Screenshot grounding data

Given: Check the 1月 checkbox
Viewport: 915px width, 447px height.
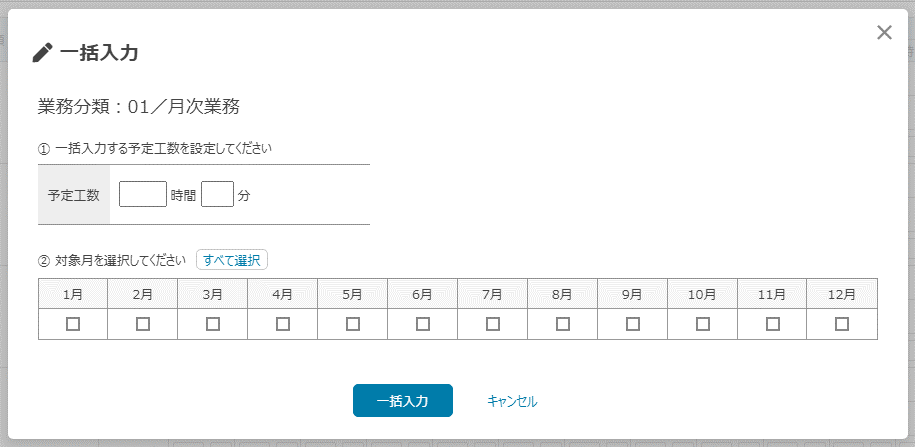Looking at the screenshot, I should pyautogui.click(x=73, y=324).
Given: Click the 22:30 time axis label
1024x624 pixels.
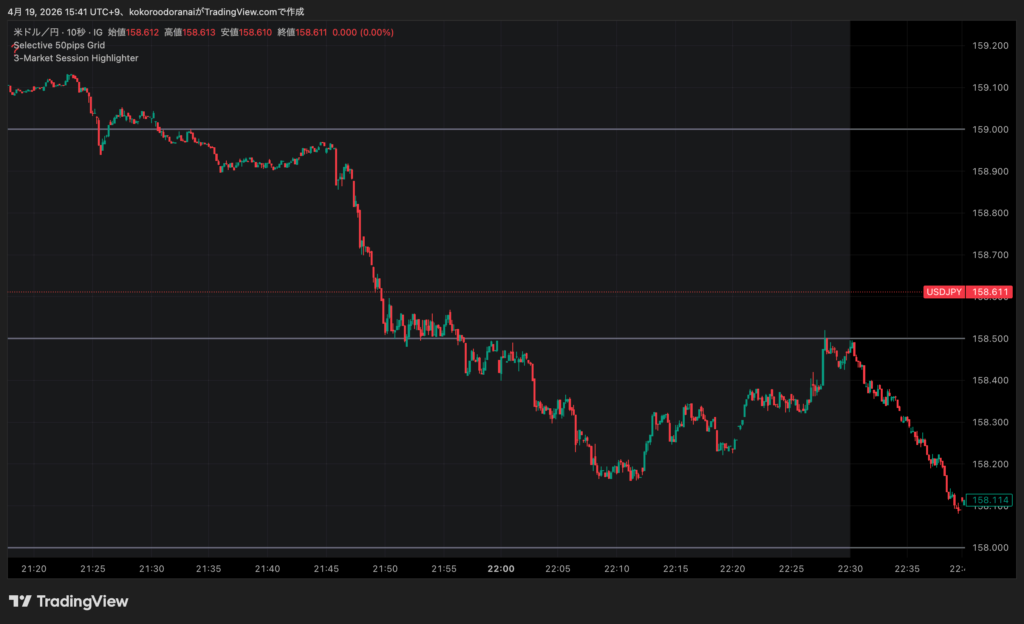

_Assignment_. Copy the records above exactly. The pictures are not part of the copy.

_Solution below_.
Given: Check the 1月 checkbox
Viewport: 915px width, 447px height.
Looking at the screenshot, I should pyautogui.click(x=73, y=324).
Given: Click the 22:30 time axis label
1024x624 pixels.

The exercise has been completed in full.